#### [EXERCISE PASSAGE]
Inspirations

Archive for November, 2014

Did the Father turn His face from His Son?

Christ on the Cross, by Carl Heinrich Blochby Beth Piepenburg

Does the Bible really imply that the Father could not look at Jesus on the cross because he was carrying all of our sins? After all Jesus cried out the Hebrew words, “Eli, Eli, lama sabachthani?” Translated from the Hebrew[1] these words mean, “My God, My God, why have you forsaken me?” Yet, God has been looking at humanity’s sins from the time of Adam and Eve. If God is omnipresent, omnipotent, and omniscient then how could he not have seen his Son carrying our sins on the cross? If we understand the context of these words, we will see that the Father never lifted his eyes off his Son.

Jesus was fully human and fully divine. Yet while dying, Jesus, in his humanness, felt very forsaken by the Father. Was it true? No, Jesus’ statement was an emotional response of what he felt at the moment. Then why did Matthew and Mark record this emotion? Besides being prophesied in Psalms 22:1, the answer lies in the Epistle of Hebrews 4:15, which tells us that we have a High Priest, Jesus Christ, who was touched with the same feelings of our infirmities. Have we never felt like God has forsaken us? We know that our Savior has already experienced that feeling of being forsaken because of being made to be sin for us.

#### [EXERCISE DATA]
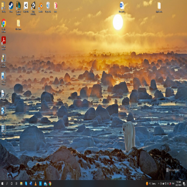Viewport: 187px width, 187px height.
Task: Select the WinZip desktop shortcut
Action: tap(4, 7)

#### [ASSIGNED TASK 1]
Which verse from Psalms does the article on Jesus' cry from the cross cite as the prophecy of those words?
#### [ASSIGNED TASK 2]
Extend the article on Jesus' cry from the cross, starting after its last sentence.
The data have no connection to the text.

#### [ANSWER AREA 1]
Psalms 22:1

#### [ANSWER AREA 2]
A second reason that God did not forsake Jesus while on the cross is understood in the sacrifices. A priest took special care in handling the sacrificial animal, because of its worth in terms of its life being given for the sin of a person or people. A Messianic Jewish friend, Adrian Ze’ev Bernal, PhD, shared with me that a priest would not have turned his back on the sacrificial animal during the ceremony. Therefore, would the Father turn his back on the Messiah, the ultimate sacrifice?

These words spoken by Jesus are taken from Psalms 22:1, which is a prophecy of the crucifixion of the Messiah. The Psalm gives us the imagery of the crucifixion scene. Yet in verse 24, the answer to the question is stated. “For he has not despised nor abhorred the affliction of the afflicted; nor has He hidden His face from Him; but when He cried to Him, He heard.” (NKJV) Now we know from Scripture how the Father would have responded.

As mentioned in the Old Testament scriptures, covenants were important. One such covenant was the Royal Grant[2] which was a gift from the Suzerain. Ratification of a Royal Grant Covenant happened when the sovereign party would walk alone between the pieces of the sacrifice. We see God performing this act in the Covenant between Him and Abraham (Genesis 15:12-18) when He passed between the sacrifices as a smoking furnace and a burning lamp after the sun had gone down. How silly would it be to presume that God was absent from his role as Suzerain with the most important Covenant that Heaven and Earth would witness! In fact, the Father passed through at this point because of the darkness that miraculously came over the land evidenced by the earthquake and the Temple veil being rent in two.  In Luke 23:46, Jesus confirms this with his final cry, “Father, into your hands I commit my spirit.” (NKJV)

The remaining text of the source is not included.